Looking through a climate lens optimizes design

Optimizing pump design saves electricity use

The climate is changing. World leaders have, for the most part, accepted this fact and are committed to working together to stem rising global temperatures. In November 2015, 195 countries, including Canada, signed the Paris Agreement, pledging to cut emissions by 30% from 2005 levels by the year 2030. 

In support of these commitments and to assist in quantifying emission reductions by 2030, Infrastructure Canada recently published Climate Lens, a guidance document outlining the new assessment requirements for a range of large (≥$10 million), federally funded projects. The first of the two main components of Climate Lens is performing greenhouse gas (GHG) mitigation assessments, which measure the anticipated direct and indirect emissions impact of an infrastructure project. For example, direct emissions from water treatment processes can be estimated, as well as indirect emissions from the electricity purchased to operate these processes.  

The second requirement is for climate change resilience assessments, which employ a risk management approach to anticipate, prevent, withstand, respond to, and recover from a climate-change-related disruptions or impacts. For example, we can identify risks and resilience solutions to the increasing variability of water quality due to extreme events, such as floods, and from incremental events, such as increased temperatures and drought conditions. The goal of Climate Lens is facilitating climate-focused behavioural change at the project level, considering mitigation and adaptation needs. 

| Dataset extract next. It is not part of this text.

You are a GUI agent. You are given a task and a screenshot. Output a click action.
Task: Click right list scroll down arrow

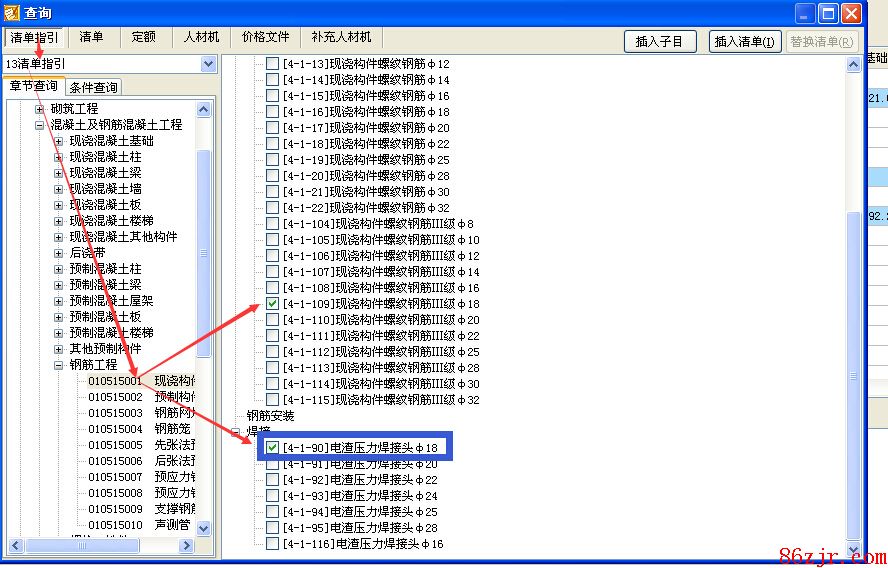854,551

Low profile PVC underdrain

Within the context of the design and operation of water treatment plants and their processes, the benefits of climate resiliency and mitigation go beyond minimizing risks. Certainly, reducing the risk of failure of critical infrastructure has benefits from social, environmental, and economic perspectives. However, additional benefits to consider and strive for include improved performance of the built structures, ancillary systems, and treatment processes, as well as reductions in operating and maintenance costs. Implementing sustainable building design principles to new or retrofit water treatment plant buildings provides opportunities to adapt to the changing climate, for example, by considering changing heating and cooling needs, increased snow loads, and rising flood levels. Opportunities for mitigation are numerous and often fairly simple to incorporate with thoughtful planning. Examples include building siting and orientation to maximize daylighting, energy-efficient lighting sources, building envelope materials to improve insulation, passive ventilation, heat recovery, and water-efficient fixtures. These examples also represent cost savings in operation and maintenance of the facilities. 

Robust water treatment processes designed and optimized for resiliency to extreme and incremental climate impacts are generally expected to perform better and more consistently, while also leading to savings in operation and maintenance costs. For example, pumping typically contributes the highest proportion of a water treatment plant’s electricity usage. Electricity usage can be reduced by optimizing pumping through evaluation of pump sizing, installation of a variable frequency drive or on-site pump testing to confirm the best efficiency point. 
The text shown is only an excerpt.